Every aspect of the restaurant, including the heavy wood picnic-style benches, was done by those at the Rescue Mission who have been given a second chance at life.
“It’s amazing because, for a lot of us, we have backgrounds,” Blanchard said. “I was a goody-two-shoes until I got in trouble. I was 41 when I got in trouble for the first time. I had some charges that I didn’t think I would ever have a job, and definitely not one where I would be in charge. It’s been a blessing.”
Blanchard, a hands-on manager, continues to help those dealing with addiction while making a better life for herself.
“Three years ago, one of my friends was still in active addiction,” she said. “ I was taking her food, and she is now one of my employees. So leading by example is the best thing that I can do for them. It’s amazing to be able to provide for myself and my children now (rather) than having to rely on another person, like before.”

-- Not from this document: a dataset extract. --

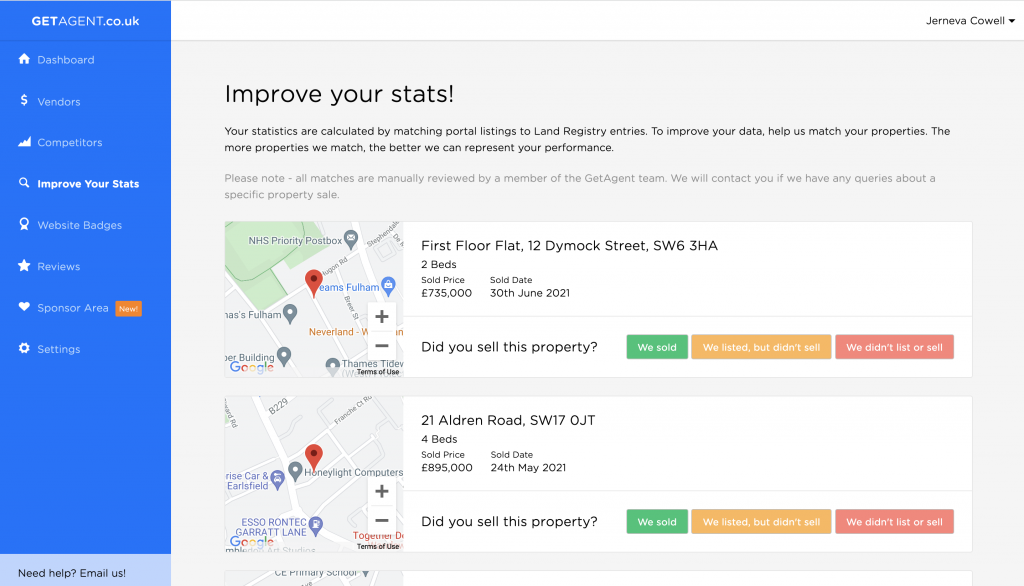Zoom out on the Aldren Road map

Another friendly face at the restaurant is Marcus Peoples. He used to reside at the shelter after being released from prison two years ago after serving time for drug-related and assault felonies.
“Candice was (at the shelter) one day, and she was looking for servers,” he said. “So I talked to her. She told me a day to be here, and I came, and I drug-tested, got my shirts, did my paperwork, and started the same day.”
Peoples aimed to have a car and his own place within two months of being released, a feat that can be difficult for those with felony convictions. He achieved those goals thanks to the mindset he followed to accomplish his plans and his employment at the restaurant.
“One of my main focuses was getting a job, and that was very hard,” he said. “Finding a job was hard because getting out of jail only having my ID and not having a social security card or birth certificate. It’s a little more challenging.”
Before getting in trouble with the law, Peoples studied to be a dental assistant, a job he said he couldn’t pursue due to his conviction.
“I’ve been sober for a while now,” he said. “I want to go back to school for high-performance mechanics. We’ll see how that works out within the next few months. I’m going to give it a little bit of time. I don’t want to jump back into life headfirst.”
Already on probation, a failed drug test landed Nicole Hernandez in prison and separated from her child. After her release, she went to rehab and a shelter for women, where she learned about Hallelujah BBQ.
“I was allowed to go get help,” she said. “People go there because they’re sentenced, and I learned from it. God willing, I don’t want to go back. When I was locked up, I lost a lot. I want to do better. I want a better life not only for myself but for my kids.”
Hernandez interviewed with Blanchard and was offered a job as a server.
“It’s been a really good journey for me,” Hernandez said. “If you’re looking for help, if you’re looking to start something better than your past … this the place to do it.”
Once program participants learn about food handling and safety techniques, they are ready to seek other employment.
“They’ve got to learn all the safety rules which is the most important thing and then just appropriate procedures for serving, for greeting customers,” Barrow said. “If they’re in the cleanup area, then they’ve got to know how to work all of the equipment. The most important level is food safety. Then beyond food safety, it’s about how we make the individual dishes that we have and some basic cooking skills.”
The restaurant has been open for less than a month and has received many positive reviews. However, some with prejudice against the homeless or recovering addicts have left bad reviews, which Barrow does not tolerate.
“There’s some guy in there that no doubt never even came into the restaurant but has this misconception that homeless people are all drug addicts,” he said. “He wrote a one-star review which gave me the opportunity to write a response to him and put him in his place.”
The restaurant operates from 10:30 a.m. to 3 p.m. Wednesday thru Sunday at 103 N. Cotton Street.
This story was co-published with Next City as part of our joint Equitable Cities Reporting Fellowship For Borderland Narratives.